Ina Pinkney was infected in 1944, during World War II, more than a decade before the Salk Vaccine became available, stemming the annual summer epidemics that paralyzed communities almost like it paralyzed children.
Because parents didn’t know how the virus spread or why it did only in summer months, parents avoided many summer activities from ice cream to swimming pools.
Ina shared her touching story with me on World Polio Day, an annual event hosted by Rotary and the other members of the Global Polio Eradication Initiative. You can watch it in the video player at the top of this article.
Interview with Ina Pinkney.
The following is the pre-interview with INA PINKNEY. Be sure to watch the recorded interview above.
Ina Pinkney, chef/owner of the The Dessert Kitchen Ltd. and a polio survivor, speaks at Rotary’s sixth annual World Polio Day event, streamed live from the College of Physicians in Philadelphia, Pennsylvania, USA, 24 October 2018. Photo Credit: Rotary International
Ina Pinkney’s bio:
Twitter: @breakfastqueen1
Instagram: @thebreakfastqueen1
Website: www.breakfastqueen.com
INA was the Chef/Owner of INA’S, an American Food restaurant and a pioneer in the West Loop Market District, that closed at the end of 2013.
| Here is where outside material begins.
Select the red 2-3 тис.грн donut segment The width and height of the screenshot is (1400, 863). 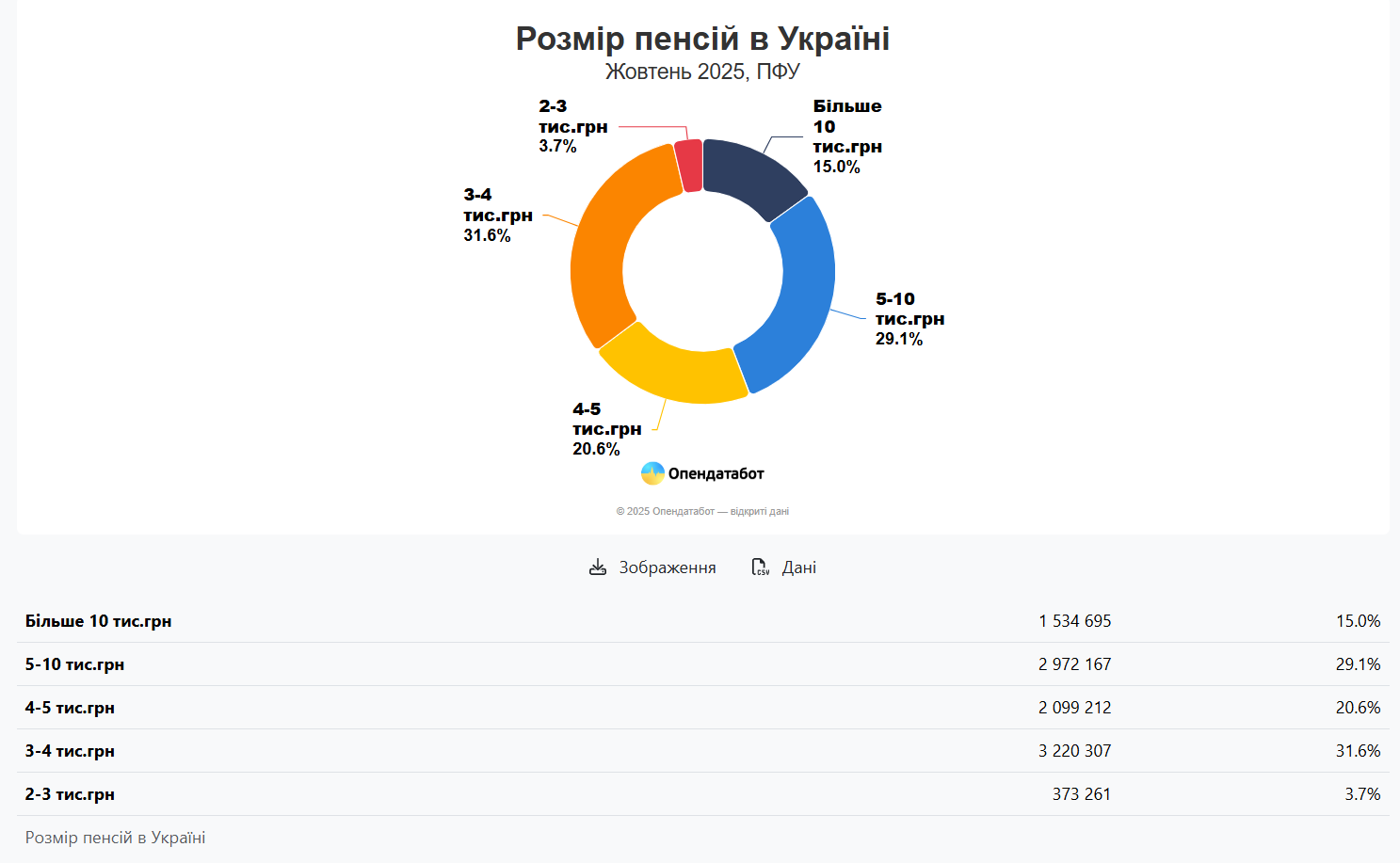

She is a frequent and welcomed guest on radio, local news and cable TV, has done interviews on shows in the U.S., Canada and Germany and appeared in a national Quaker Oats commercial as herself – the Breakfast Queen.
Articles about her have appeared in local, national and international newspapers and magazines, as well as trade and in-flight magazines. Her recipes have been syndicated globally and featured in many cookbooks.
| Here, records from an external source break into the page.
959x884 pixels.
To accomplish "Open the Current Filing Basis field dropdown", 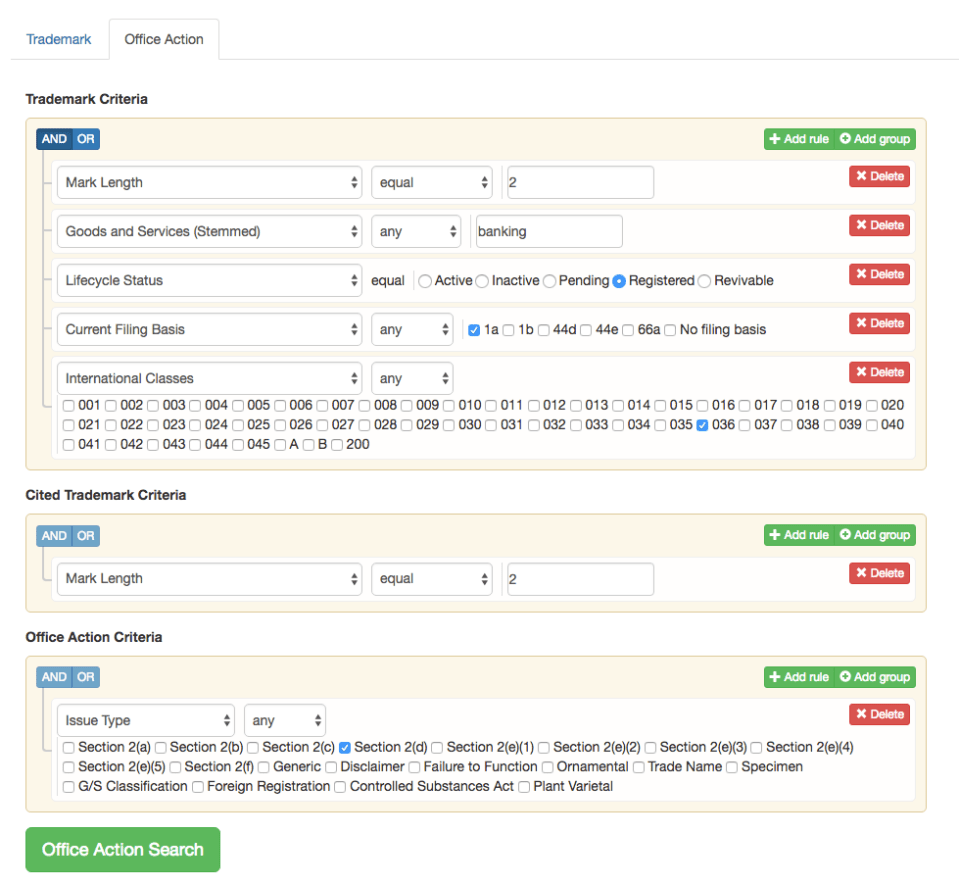I will click(x=209, y=329).
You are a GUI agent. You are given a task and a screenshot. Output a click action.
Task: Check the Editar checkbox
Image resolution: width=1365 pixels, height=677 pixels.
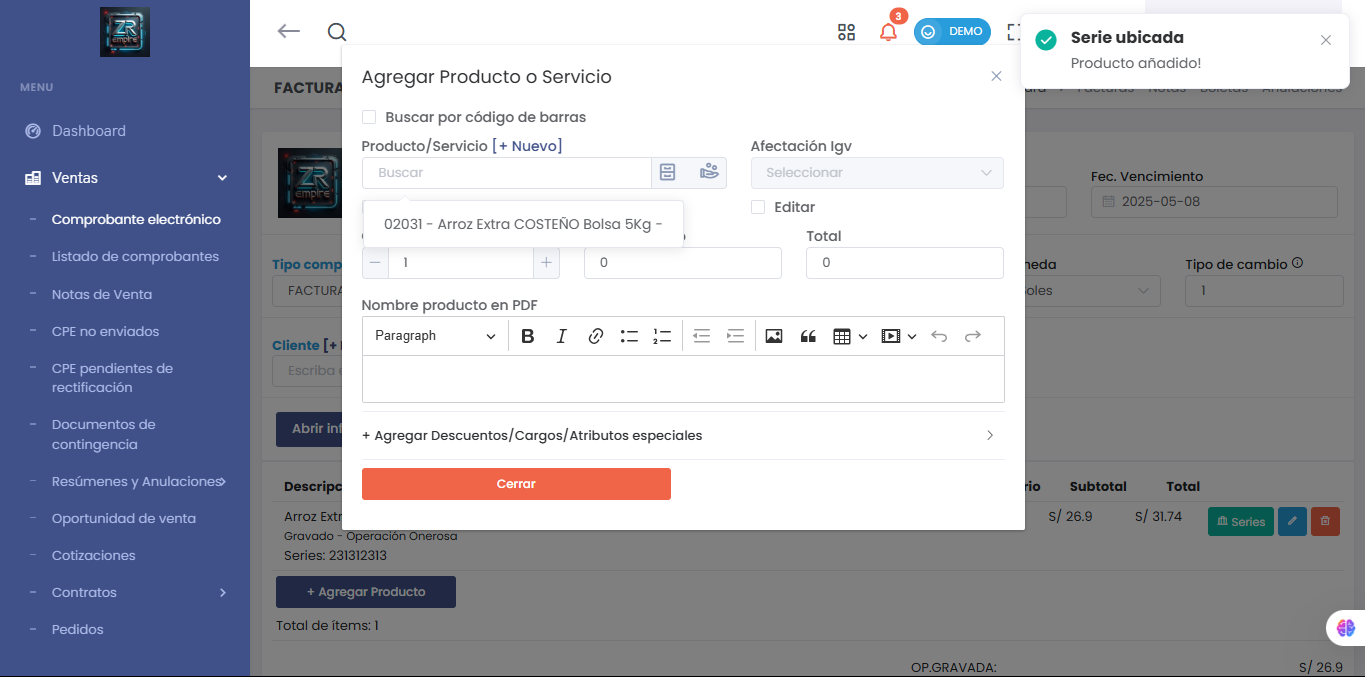(x=758, y=207)
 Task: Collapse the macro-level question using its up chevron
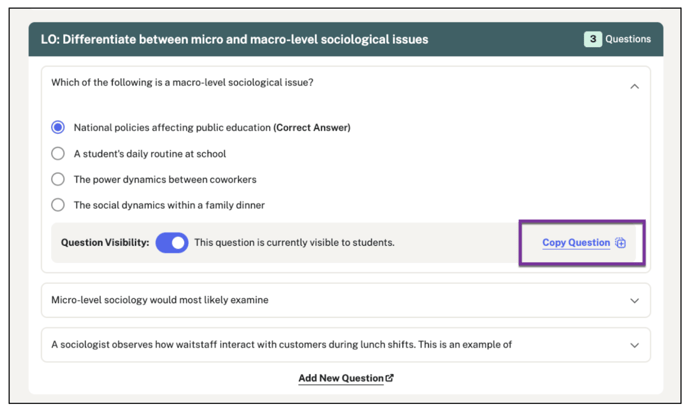(x=634, y=87)
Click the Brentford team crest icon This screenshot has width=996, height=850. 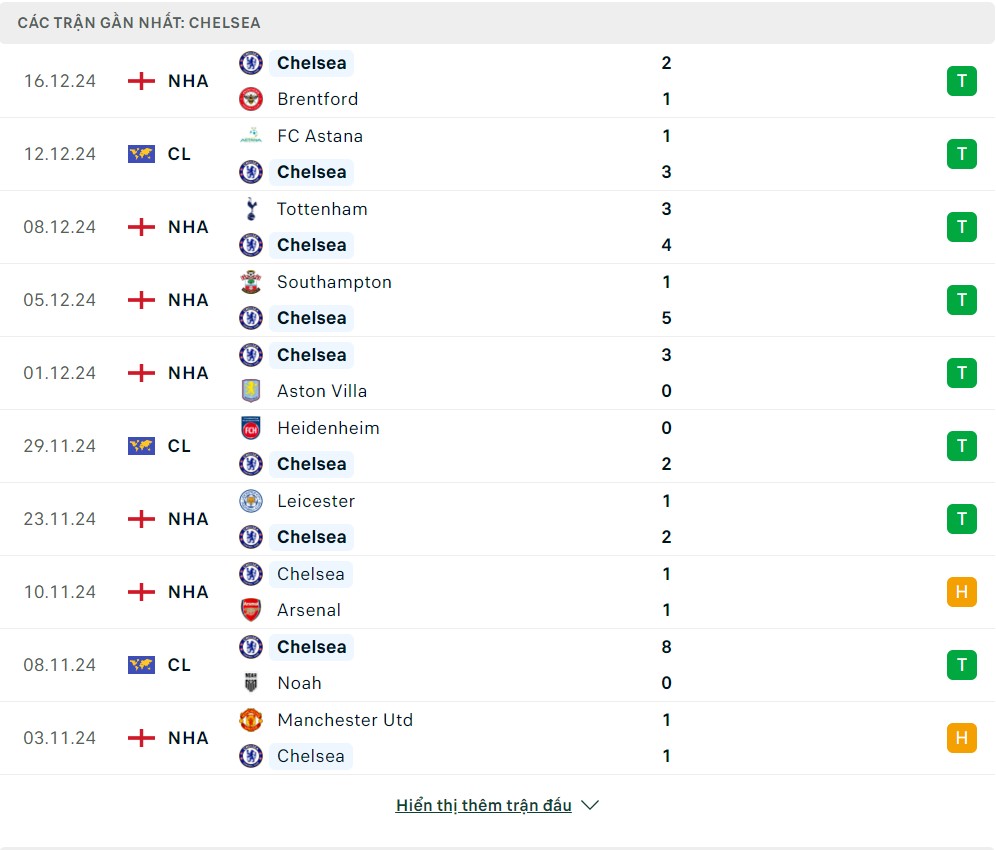click(250, 99)
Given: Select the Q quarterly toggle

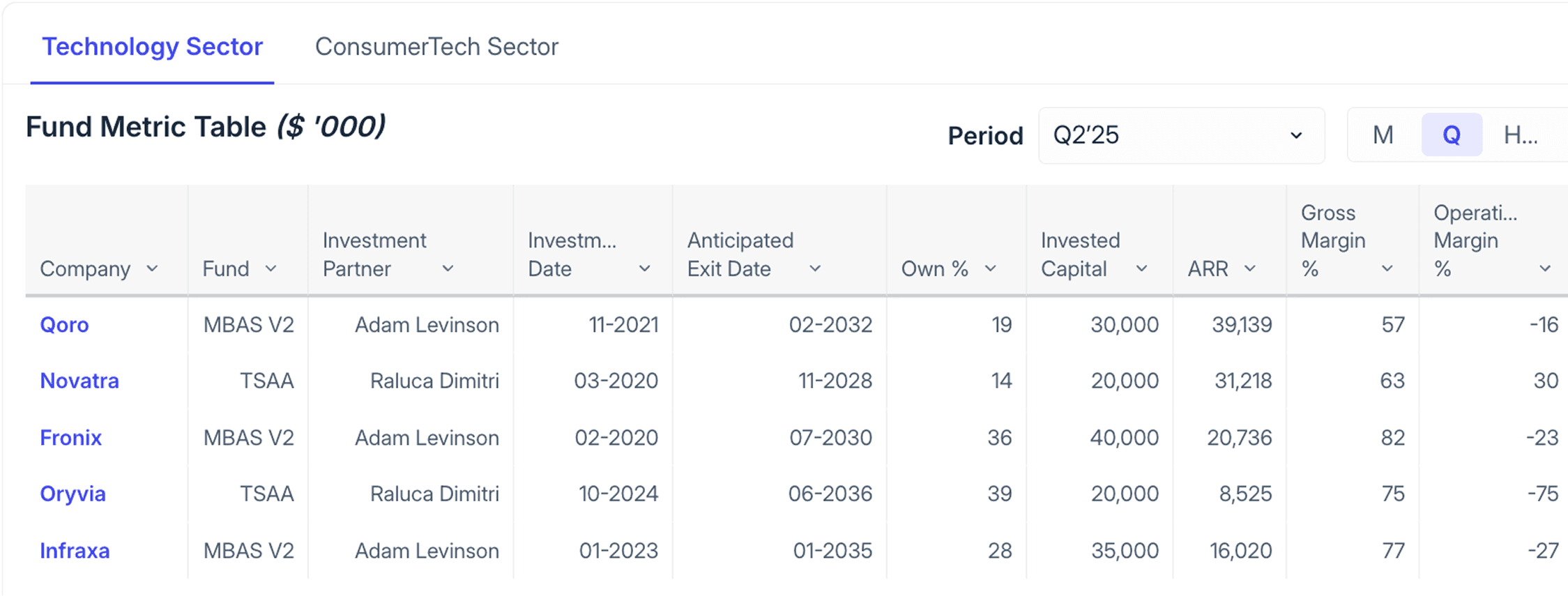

Ina has been a guest lecturer on Entrepreneurship at Northwestern University, DePaul University and the University of Illinois, and has been the keynote speaker at food conferences and culinary school graduations.
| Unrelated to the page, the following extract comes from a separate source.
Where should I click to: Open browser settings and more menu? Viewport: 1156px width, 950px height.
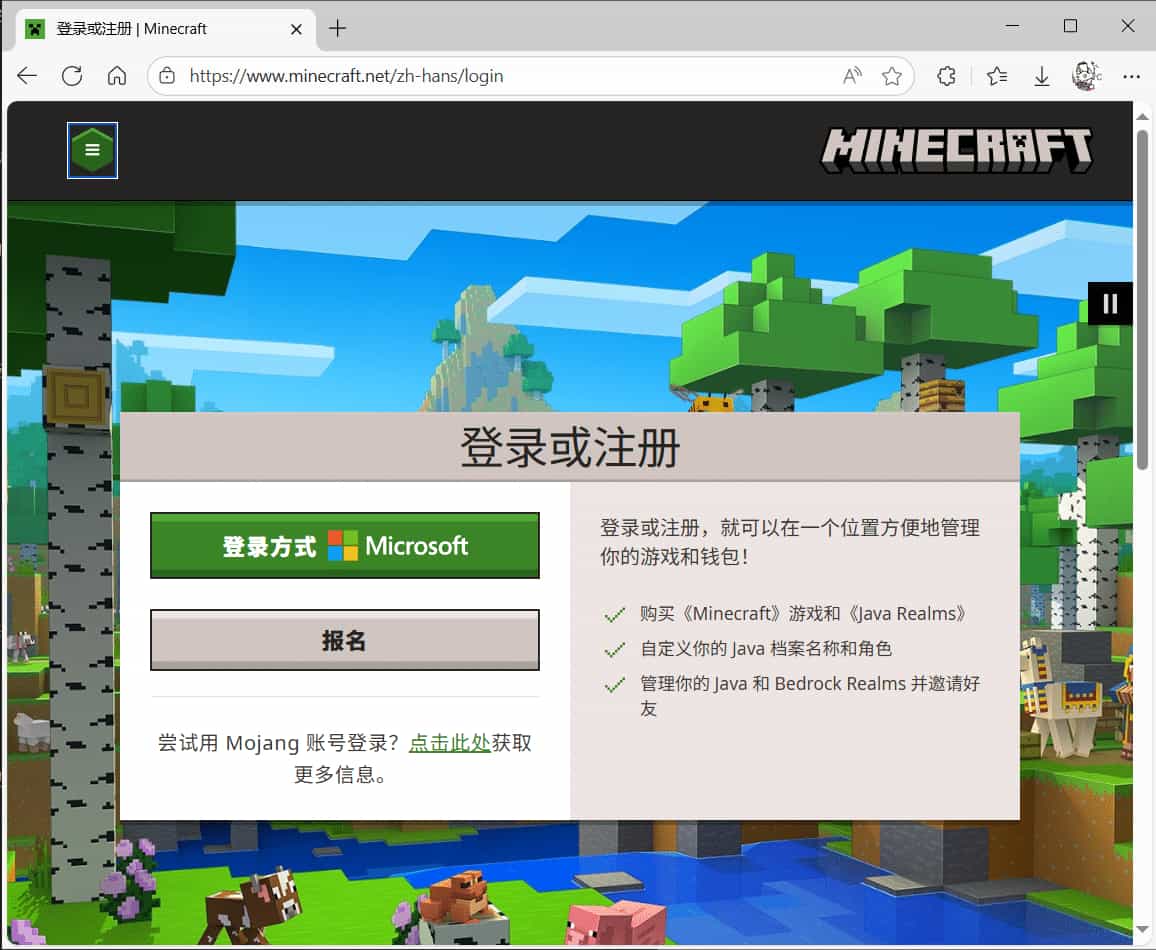pyautogui.click(x=1131, y=76)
She also speaks about breakfast trends for food companies.
In 2014, Ina was awarded the Golden Whisk Award from the Women Chefs and Restaurateurs Organization for excellence in the kitchen, lead a coalition of Chicago Restaurateurs and Chefs to support Chicago’s smoking ban and co-founded the Green Chicago Restaurant Coalition for restaurants in Chicago with Dan Rosenthal for which they received Chicago Magazine’s 2011 Green Award.
She was named 2008 SBA Woman in Business Champion.
In 2013 she published INA’S KITCHEN: Memories and Recipes from the Breakfast Queen so that her recipes would live in everyone’s home.
Besides writing a monthly column for the Chicago Tribune called BREAKFAST WITH INA, a documentary about the closing of INA’S screened in 48 film festivals around the country.
Despite the awards and acclaim she has garnered in her career, the most significant title she holds is Polio Survivor. Ina now speaks to Rotary groups about the late effects of polio in her effort to help Rotary and the Gates Foundation achieve their goal of the worldwide eradication of polio.